Born in 1894 in Buckinghamshire, Nicholson was the eldest son of the painter William Nicholson. Nicholson’s career as an artist began at the age of ten when the author J. M. Barrie used a drawing by him for a poster advertising a production of Peter Pan. In 1910 Nicholson enrolled at the Slade School of Art.  In 1920 he married the artist Winifred Roberts.  In 1931 Nicholson moved to London, where he met the artists Henry Moore and Barbara Hepworth, who he married in 1934.

 

Unlike the first Cubists, Picasso and Braque, who painted still lives of fragmented objects from different perspectives presented from one view point, Nicholson painted in the Synthetic Cubist style. Rather than exploring objects from different perspectives, Nicholson almost constructed them on the painted canvas, so that it appeared as if he had mounted a collage by cutting out and gluing blocks of coloured material onto the canvas.
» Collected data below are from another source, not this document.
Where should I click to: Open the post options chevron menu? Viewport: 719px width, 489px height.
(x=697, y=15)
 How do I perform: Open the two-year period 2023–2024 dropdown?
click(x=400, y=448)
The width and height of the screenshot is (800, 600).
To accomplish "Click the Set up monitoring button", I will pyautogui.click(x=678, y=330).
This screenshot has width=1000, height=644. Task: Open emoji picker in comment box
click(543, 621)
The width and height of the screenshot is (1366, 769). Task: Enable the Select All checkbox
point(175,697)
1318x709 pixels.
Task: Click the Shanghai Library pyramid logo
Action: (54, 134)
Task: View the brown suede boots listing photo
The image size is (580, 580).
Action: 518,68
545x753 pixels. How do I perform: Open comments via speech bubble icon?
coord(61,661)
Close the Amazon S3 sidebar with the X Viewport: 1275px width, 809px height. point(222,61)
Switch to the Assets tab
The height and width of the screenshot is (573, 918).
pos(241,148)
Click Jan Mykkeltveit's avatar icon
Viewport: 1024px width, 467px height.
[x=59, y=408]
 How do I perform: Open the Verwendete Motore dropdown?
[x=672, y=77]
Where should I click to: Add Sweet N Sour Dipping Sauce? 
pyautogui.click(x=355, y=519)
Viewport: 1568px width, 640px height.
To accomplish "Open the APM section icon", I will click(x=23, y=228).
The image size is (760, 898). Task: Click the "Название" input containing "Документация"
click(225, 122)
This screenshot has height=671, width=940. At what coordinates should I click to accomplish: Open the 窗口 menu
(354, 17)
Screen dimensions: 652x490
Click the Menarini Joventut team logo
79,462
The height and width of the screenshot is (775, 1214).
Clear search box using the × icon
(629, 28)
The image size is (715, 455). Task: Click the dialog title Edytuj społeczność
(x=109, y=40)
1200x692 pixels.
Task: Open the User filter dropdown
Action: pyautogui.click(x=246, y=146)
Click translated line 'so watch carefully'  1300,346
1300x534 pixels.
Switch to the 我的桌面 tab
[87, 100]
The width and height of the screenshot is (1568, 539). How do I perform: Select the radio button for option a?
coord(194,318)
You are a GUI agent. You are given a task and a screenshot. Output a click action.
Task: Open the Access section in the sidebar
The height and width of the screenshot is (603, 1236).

He explored this further by making relief’s of circles, rectangles and squares on board or wood.

 

Although Nicholson did not particularly engage with his father’s portraits and landscapes, he admired his still-life paintings.  He recalled: “For as long as I can remember my home was full of the most lovely spotted mugs and striped jugs and glass objects which my father had collected”. Nicholson was awarded an OBE in 1968.  Retrospective exhibitions of Nicholson’s work were held at the National Gallery, London in 1942 and the Tate Gallery, London in 1955.